In July 2010, Catherine Sameh was hired as Associate Director of the Barnard Center for Research on Women. She was responsible for the Center's media productions, including the well-respected webjournal Scholar & Feminist Online. She was also in charge of transnational collaborations with peer centers globally. Catherine's work at the Barnard Center for Research on Women drawed on her expertise on transnational feminism developed in her dissertation. In May 2014, Catherine accepted a tenure-track position in the Gender & Sexuality Studies Department at UC Irvine.

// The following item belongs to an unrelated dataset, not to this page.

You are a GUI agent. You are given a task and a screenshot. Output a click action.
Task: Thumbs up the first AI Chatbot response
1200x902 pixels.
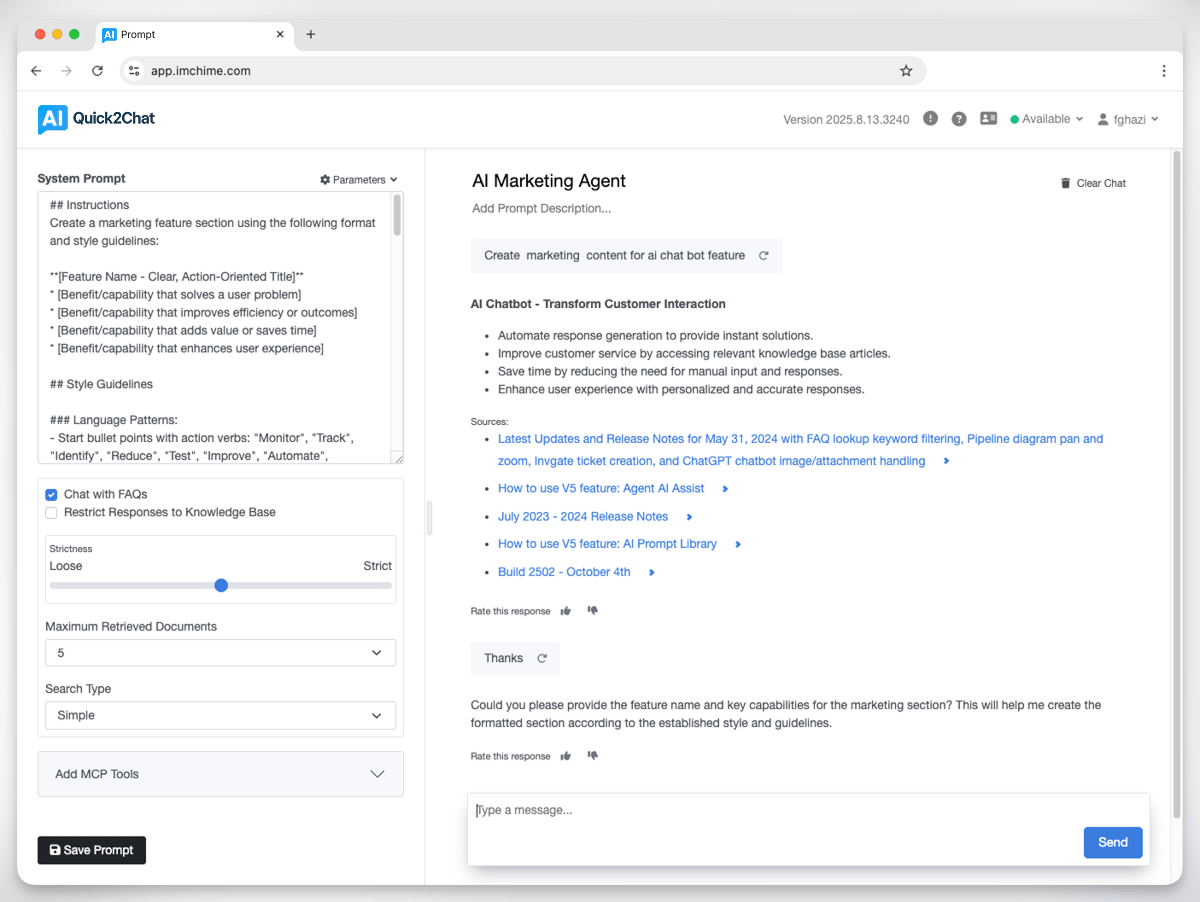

My dissertation explores how Iranian feminists are mobilizing new discourses and creating dynamic transnational networks, enabled in part by cyber and print cultures. I investigate the ways in which Iranian feminist praxis consequently disrupts and reframes the putative opposition between secularism and Islam, and the multiple binaries assembled through this opposition—democratic versus authoritarian; liberatory versus oppressive; egalitarian versus patriarchal; and modern versus backwards. Within a multimethodological and interdisciplinary framework, I examine three sites of Iranian feminist activism. I consider the One Million Signatures Campaign, a grassroots feminist movement that emerged in Iran in 2006, which utilizes Islamic human rights discourses and grassroots, democratic practices to engage the state in reforming family law. I also investigate the transnational network structure of the campaign, reflecting on the particular praxis offered by campaigners in the Iranian diaspora. Finally, I examine the writings and reception of Nobel Peace Prize winner Shirin Ebadi. As a Muslim, feminist and human rights activist, Ebadi emphasizes the compatibility of Islam with human rights, thereby disrupting discourses that counterpoise them. Considered together, these three sites of Iranian feminism destabilize Western hegemony over Iran, consolidated through discourses which pit “superior” liberal democracies over “backward” Islamic nations. This oppositional staging gains purchase through geopolitical relations of power, including some iterations of global feminism, which deploy neocolonial saving and rescue narratives in the name of women’s human rights. Concomitantly, transnational feminist theory, which has destabilized the normative authority of Western hegemony and global feminism, can also often reify the very power relations it seeks to critique. By emphasizing the dangers, limits, and dilemmas of transnational feminist work, transnational feminist theory can neglect critical feminist projects on the ground, effectively writing some women out of history. My dissertation considers how Iranian feminists in Iran and the diaspora challenge these various modes of epistemic silencing. Through a close examination of the praxis of Iranian feminists, reflected primarily through the narratives of the activists themselves, my dissertation contributes to feminist theories of agency and helps revitalize transnational feminist studies.